No wonder the cleanup-hitter-for-a-day looked a little weatherworn in the clubhouse.
"You can't describe it," he said of the abuse, shaving cream still smeared on his neck. "It's awesome."
After a difficult and disappointing May, the Twins entered June with a jolt, staging a three-run rally in a light rain at Target Field off sturdy Seattle closer Tom Wilhelmsen.

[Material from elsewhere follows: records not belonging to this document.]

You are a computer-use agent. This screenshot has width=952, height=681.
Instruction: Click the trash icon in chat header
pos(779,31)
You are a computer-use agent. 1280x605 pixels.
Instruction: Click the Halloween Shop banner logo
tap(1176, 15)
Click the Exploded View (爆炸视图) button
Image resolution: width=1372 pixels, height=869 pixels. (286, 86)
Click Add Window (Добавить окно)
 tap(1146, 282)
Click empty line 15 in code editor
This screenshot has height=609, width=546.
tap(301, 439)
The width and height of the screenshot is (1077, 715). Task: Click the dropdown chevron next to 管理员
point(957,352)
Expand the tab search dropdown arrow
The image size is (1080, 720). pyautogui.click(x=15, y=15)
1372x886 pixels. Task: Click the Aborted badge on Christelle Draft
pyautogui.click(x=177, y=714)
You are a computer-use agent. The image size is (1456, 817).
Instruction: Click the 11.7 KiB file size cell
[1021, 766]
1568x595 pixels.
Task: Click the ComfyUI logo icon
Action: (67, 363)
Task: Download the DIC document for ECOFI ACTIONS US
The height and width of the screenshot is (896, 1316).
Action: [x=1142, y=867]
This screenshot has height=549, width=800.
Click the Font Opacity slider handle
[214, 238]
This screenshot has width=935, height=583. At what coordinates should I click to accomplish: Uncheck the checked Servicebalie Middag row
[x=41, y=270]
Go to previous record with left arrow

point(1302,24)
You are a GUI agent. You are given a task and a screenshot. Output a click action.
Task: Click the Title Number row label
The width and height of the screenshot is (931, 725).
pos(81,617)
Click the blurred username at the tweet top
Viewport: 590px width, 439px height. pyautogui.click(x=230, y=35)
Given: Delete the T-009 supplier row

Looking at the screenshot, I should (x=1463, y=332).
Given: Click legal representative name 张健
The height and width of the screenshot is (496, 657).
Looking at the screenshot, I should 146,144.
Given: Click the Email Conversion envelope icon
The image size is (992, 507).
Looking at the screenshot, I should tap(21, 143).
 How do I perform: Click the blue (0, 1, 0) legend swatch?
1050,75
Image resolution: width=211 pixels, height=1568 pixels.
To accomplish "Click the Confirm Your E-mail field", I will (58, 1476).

And if the comeback from a 4-2 deficit was as much Wilhelmsen's fault as the Twins' own doing — he walked the first three hitters he faced, loading the bases for the middle of the Twins order — certainly the final blow was more evidence that one of the Twins' most reliable run producers from last year is chugging into form.
"He scuffled a little bit early, trying to find his swing, getting a better feel for it, and I think you're seeing the guy we had last year," manager Ron Gardenhire said of Doumit, who ended the day batting .230, the highest his average has been since April 6, and with 27 RBI, more than any teammate save Justin Morneau.
Suddenly, Doumit's 2012 production — a .275 average and 75 RBI — looks like a good benchmark for 2013, too.
"He's just squaring the bat up a lot better," Gardenhire said. "A lot of times when you're scuffling, you get a pitch and you foul it off. And right now his confidence is really high, and he's seeing the ball really good, and he's squaring it up."
He's been doing it for a week now; Saturday's victory was the fifth time in six games Doumit has collected two RBI, a streak so encouraging that when Morneau reported to work with flulike symptoms Saturday morning, Gardenhire simply appointed the backup catcher his new cleanup hitter.